While spas can often be full of pitfalls, such as the dilemma of what to put on or take off, the aforementioned Jennifer and her colleagues couldn’t have been more helpful as they gave us a showround of the whole process and checked our progress en route.
Another Palm Springs ritual is the Thursday evening Villagefest when Palm Canyon Drive is closed to traffic and turned into a giant open-air market of food, clothes and art and craft stalls and many shops stay open late. It’s a great place to pick up presents and souvenirs (although it didn’t stop us from dropping by at Desert Hills Premium Outlets Mall on the way back to the airport.
Hollywood heritage
The Springs’ celebrity heritage has made an impression on its restaurants and for a side order of stardust, and mean margaritas, the Los Arboles Hotel that once served the old Hollywood clientele now houses a really authentic Mexican restaurant that will knock just about any other Mexican meal you’ve ever eaten into a cocked sombrero.

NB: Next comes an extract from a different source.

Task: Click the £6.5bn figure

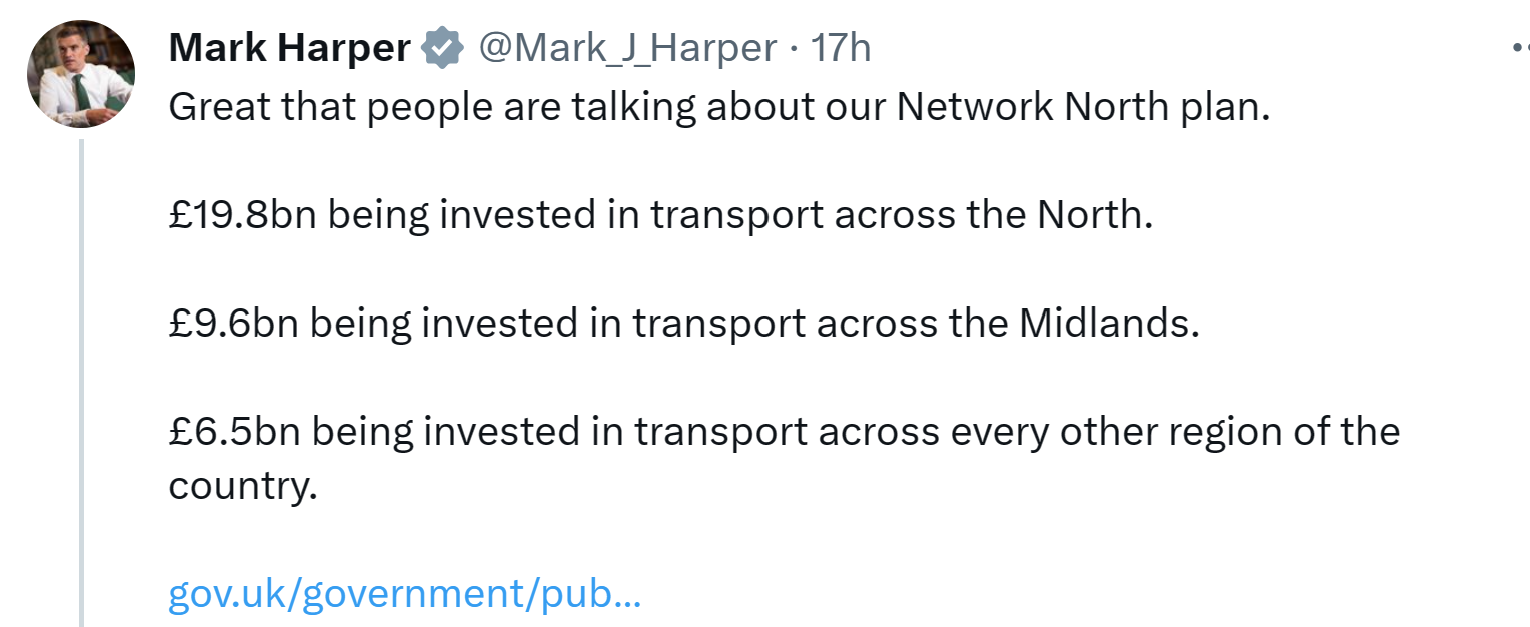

Italian fans will want to head to Johnny Costa’s which has the added cachet of being owned by Frank Sinatra’s former personal chef. A haunt frequented by members of the Rat Pack is Melvyn’s which attracts modern day crooners and is a fun place for an after dinner nightcap.
I may not have been in town when George Clooney was around – helpful hint: the best time to clock A-listers is during the Palm Springs International Film Festival every January – but hey ho, there’s no shortage of star appeal on the street, stage and night sky in this Californian playground of assorted desert delights.
Need to know
- Virgin Atlantic flies twice daily from London Heathrow to Los Angeles with return fares from £624 per person. T: 0844 2092 770.
- Casitas Laquita offers self-contained casitas and suites, including some with private patios, from $100 per night.
- Ace Hotel has rooms from $150 per night.